🤖 AI Summary
This study addresses the challenge users face in assessing how large language models (LLMs) associate personal information with their names, posing significant privacy risks. Through a user-centered privacy audit involving 458 participants and a novel tool, LMP2, the work systematically identifies and categorizes nine practical frictions in LLM privacy auditing. It proposes a user-oriented privacy audit framework and highlights the fundamental ambiguity in defining “associated content” in generative AI. Employing black-box probing, user-driven interaction evaluations, multi-model comparisons, and mixed-method analysis, the research reveals that GPT-4o accurately predicts 11 out of 50 personal attributes for ordinary individuals at rates exceeding 60%, and demonstrates that using real names significantly increases the model’s output relevance to personal information, thereby confirming the risk of name-conditioned privacy leakage.
📝 Abstract
Large language models (LLMs) learn statistical associations from massive training corpora and user interactions, and deployed systems can surface or infer information about individuals.

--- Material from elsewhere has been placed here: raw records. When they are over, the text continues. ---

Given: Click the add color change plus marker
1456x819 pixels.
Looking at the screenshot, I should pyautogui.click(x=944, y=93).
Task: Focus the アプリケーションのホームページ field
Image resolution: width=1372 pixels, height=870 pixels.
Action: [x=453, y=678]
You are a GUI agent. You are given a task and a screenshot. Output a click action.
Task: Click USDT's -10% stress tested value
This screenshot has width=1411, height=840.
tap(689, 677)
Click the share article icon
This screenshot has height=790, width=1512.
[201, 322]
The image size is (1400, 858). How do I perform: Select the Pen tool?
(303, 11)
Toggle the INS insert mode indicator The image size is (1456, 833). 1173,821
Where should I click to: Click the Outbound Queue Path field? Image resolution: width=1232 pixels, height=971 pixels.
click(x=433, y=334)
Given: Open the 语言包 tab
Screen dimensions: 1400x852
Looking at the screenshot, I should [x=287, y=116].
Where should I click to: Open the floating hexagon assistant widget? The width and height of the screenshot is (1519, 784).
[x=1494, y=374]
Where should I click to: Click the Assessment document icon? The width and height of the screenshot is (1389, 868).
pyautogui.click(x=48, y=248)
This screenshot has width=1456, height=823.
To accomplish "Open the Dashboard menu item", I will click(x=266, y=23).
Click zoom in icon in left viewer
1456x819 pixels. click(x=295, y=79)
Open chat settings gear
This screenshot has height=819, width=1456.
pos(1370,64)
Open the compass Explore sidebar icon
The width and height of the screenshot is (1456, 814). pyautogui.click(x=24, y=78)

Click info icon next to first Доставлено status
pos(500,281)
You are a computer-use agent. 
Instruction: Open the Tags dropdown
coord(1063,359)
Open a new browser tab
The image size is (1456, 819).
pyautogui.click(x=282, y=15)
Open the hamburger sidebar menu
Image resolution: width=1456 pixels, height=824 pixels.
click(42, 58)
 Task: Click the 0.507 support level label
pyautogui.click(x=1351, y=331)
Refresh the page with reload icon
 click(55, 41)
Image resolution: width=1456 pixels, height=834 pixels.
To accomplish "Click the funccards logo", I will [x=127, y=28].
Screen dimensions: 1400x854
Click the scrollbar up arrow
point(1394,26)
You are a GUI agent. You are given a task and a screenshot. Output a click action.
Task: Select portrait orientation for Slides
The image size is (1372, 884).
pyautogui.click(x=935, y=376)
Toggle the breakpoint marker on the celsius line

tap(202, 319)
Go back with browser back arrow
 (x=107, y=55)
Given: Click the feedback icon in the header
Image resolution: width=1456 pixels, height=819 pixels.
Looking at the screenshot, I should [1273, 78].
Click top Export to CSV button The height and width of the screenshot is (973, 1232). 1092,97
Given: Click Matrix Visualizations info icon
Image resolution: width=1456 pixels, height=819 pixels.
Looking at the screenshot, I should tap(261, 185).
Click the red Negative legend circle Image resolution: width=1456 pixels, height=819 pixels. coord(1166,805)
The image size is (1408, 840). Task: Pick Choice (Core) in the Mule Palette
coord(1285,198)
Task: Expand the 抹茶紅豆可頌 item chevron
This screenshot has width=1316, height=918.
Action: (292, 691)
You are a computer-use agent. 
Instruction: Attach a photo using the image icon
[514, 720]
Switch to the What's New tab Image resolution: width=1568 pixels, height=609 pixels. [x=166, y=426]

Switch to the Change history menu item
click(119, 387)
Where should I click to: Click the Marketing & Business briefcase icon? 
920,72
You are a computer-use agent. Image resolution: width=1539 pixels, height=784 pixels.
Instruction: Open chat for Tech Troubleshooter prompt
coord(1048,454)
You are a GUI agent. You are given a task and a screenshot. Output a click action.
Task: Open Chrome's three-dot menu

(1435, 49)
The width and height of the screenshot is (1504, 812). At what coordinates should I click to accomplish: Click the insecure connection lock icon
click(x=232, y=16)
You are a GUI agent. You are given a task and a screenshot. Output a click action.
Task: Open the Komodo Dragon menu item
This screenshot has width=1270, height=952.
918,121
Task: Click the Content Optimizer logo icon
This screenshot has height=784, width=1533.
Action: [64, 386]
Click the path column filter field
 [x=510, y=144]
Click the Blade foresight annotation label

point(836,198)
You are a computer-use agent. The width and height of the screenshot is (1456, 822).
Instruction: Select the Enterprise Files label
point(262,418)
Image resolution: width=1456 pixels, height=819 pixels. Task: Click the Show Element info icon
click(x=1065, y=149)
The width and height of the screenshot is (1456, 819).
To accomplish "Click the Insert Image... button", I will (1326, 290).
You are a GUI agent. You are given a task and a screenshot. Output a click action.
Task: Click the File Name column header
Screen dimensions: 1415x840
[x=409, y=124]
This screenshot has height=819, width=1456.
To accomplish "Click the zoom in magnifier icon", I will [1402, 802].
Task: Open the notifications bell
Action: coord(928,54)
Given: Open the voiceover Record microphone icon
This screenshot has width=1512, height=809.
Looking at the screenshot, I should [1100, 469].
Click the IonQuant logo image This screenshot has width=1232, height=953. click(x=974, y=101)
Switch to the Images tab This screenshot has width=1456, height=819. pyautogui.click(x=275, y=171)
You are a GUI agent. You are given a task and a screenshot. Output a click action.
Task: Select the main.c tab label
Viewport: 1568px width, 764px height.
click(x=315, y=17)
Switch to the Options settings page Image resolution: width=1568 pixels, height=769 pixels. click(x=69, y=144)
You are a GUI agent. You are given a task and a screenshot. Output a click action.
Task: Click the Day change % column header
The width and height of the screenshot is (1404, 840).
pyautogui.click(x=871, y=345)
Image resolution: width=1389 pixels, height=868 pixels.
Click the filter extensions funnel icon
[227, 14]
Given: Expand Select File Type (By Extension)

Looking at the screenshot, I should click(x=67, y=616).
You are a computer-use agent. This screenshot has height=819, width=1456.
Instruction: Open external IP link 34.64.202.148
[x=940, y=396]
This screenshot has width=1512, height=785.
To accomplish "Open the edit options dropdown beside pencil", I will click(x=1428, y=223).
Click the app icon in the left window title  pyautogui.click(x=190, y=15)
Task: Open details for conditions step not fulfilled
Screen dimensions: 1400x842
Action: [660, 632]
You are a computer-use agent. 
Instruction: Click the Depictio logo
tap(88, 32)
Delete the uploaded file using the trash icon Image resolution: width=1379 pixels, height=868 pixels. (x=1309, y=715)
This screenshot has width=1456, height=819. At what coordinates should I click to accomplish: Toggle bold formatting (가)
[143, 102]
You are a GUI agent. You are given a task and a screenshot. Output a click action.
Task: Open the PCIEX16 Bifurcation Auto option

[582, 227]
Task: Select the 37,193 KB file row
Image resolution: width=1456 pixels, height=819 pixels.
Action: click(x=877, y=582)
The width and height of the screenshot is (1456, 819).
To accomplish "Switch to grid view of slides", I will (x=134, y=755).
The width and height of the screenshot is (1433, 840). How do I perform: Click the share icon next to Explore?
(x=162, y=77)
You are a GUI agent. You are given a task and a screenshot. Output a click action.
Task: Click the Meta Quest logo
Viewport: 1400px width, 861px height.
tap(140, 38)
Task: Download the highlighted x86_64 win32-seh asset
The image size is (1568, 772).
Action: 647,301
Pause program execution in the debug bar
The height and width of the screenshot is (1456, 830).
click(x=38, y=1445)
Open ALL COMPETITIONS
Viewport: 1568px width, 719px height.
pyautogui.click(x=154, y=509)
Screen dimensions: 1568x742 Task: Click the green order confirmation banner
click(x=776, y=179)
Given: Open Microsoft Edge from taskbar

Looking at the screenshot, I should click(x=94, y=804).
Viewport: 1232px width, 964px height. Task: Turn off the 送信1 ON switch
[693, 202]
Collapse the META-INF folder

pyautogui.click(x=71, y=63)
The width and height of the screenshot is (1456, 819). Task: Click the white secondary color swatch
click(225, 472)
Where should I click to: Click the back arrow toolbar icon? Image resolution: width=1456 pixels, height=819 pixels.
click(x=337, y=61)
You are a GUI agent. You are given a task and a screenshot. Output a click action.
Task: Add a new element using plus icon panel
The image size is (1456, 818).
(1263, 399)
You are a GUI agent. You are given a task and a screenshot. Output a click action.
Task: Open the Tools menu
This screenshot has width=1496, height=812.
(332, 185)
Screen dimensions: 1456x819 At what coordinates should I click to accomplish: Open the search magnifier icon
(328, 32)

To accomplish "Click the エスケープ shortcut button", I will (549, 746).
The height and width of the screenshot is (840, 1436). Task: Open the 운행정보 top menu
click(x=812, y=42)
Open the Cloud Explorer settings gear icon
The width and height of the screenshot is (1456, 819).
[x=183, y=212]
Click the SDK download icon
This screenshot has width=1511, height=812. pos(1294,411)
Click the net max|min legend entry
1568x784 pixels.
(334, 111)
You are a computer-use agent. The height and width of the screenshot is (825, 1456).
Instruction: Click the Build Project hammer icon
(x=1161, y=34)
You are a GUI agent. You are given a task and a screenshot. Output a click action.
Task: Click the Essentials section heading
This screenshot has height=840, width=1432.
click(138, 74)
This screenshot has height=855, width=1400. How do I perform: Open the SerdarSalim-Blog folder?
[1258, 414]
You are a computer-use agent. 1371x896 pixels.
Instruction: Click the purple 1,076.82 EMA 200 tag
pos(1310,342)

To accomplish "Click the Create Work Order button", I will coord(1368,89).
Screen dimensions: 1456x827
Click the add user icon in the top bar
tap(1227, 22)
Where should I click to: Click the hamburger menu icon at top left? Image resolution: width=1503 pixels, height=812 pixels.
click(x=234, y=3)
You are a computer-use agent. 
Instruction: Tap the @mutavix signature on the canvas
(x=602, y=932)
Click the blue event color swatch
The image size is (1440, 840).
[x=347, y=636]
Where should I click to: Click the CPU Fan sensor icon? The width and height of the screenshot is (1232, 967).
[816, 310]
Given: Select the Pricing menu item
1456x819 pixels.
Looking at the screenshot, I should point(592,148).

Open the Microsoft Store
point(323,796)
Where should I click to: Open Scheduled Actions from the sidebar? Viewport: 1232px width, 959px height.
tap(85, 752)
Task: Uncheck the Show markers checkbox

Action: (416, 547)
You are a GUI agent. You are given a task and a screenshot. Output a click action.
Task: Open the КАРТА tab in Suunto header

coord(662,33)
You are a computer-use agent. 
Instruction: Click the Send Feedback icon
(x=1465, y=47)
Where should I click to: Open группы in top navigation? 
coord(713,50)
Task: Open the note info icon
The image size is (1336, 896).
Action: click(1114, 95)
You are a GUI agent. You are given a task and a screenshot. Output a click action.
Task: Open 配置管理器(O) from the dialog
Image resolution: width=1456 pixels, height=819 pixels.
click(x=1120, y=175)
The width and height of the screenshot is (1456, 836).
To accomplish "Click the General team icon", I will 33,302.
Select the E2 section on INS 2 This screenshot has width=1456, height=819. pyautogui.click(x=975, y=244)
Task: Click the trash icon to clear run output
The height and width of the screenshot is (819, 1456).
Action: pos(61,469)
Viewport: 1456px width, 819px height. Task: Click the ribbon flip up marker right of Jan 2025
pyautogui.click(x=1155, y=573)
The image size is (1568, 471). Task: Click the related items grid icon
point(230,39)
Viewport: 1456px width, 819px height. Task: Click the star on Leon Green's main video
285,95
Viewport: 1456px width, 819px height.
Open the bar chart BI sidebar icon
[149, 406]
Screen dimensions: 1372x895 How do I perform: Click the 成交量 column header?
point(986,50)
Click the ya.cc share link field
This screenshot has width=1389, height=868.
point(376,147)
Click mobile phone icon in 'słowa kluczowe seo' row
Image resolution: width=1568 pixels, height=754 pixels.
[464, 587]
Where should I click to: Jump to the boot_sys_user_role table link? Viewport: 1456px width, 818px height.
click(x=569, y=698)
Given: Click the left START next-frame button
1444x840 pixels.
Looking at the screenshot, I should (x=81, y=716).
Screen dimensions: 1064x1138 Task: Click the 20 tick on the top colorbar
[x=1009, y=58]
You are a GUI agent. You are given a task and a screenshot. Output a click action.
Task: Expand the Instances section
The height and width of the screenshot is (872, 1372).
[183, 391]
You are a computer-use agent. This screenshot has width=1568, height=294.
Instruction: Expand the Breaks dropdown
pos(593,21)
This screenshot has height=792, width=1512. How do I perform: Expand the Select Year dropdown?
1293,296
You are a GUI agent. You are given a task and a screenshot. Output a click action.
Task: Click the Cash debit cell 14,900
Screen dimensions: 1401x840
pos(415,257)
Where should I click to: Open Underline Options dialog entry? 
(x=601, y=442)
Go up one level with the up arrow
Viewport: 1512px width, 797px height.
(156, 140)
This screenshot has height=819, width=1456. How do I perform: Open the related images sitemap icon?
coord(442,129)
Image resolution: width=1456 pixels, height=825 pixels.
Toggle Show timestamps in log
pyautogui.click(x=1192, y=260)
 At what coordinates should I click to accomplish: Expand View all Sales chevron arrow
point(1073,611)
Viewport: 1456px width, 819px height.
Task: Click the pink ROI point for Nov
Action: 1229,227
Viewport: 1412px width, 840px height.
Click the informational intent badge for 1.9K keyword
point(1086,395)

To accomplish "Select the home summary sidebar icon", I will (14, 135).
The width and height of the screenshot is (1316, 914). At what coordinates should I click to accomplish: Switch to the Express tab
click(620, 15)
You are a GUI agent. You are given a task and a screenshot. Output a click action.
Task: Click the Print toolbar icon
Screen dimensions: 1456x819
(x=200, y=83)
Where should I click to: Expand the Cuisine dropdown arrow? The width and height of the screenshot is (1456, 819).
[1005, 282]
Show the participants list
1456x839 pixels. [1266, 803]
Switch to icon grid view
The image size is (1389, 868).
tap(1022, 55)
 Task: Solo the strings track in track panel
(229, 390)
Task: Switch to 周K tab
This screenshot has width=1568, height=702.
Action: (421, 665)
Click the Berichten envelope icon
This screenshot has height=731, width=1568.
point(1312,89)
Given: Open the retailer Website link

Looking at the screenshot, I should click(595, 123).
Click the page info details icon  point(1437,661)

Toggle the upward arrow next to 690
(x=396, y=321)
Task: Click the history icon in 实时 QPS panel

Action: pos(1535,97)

Yet people lack practical ways to inspect what a model associates with their name. We report interim findings from an ongoing study and introduce LMP2, a browser-based self-audit tool. In two user studies ($N_{total}{=}458$), GPT-4o predicts 11 of 50 features for everyday people with $\ge$60\% accuracy, and participants report wanting control over LLM-generated associations despite not considering all outputs privacy violations. To validate our probing method, we evaluate eight LLMs on public figures and non-existent names, observing clear separation between stable name-conditioned associations and model defaults. Our findings also contribute to exposing a broader generative AI evaluation crisis: when outputs are probabilistic, context-dependent, and user-mediated through elicitation, what model--individual associations even include is under-specified and operationalisation relies on crafting probes and metrics that are hard to validate or compare. To move towards reliable, actionable human-centred LLM privacy audits, we identify nine frictions that emerged in our study and offer recommendations for future work and the design of human-centred LLM privacy audits.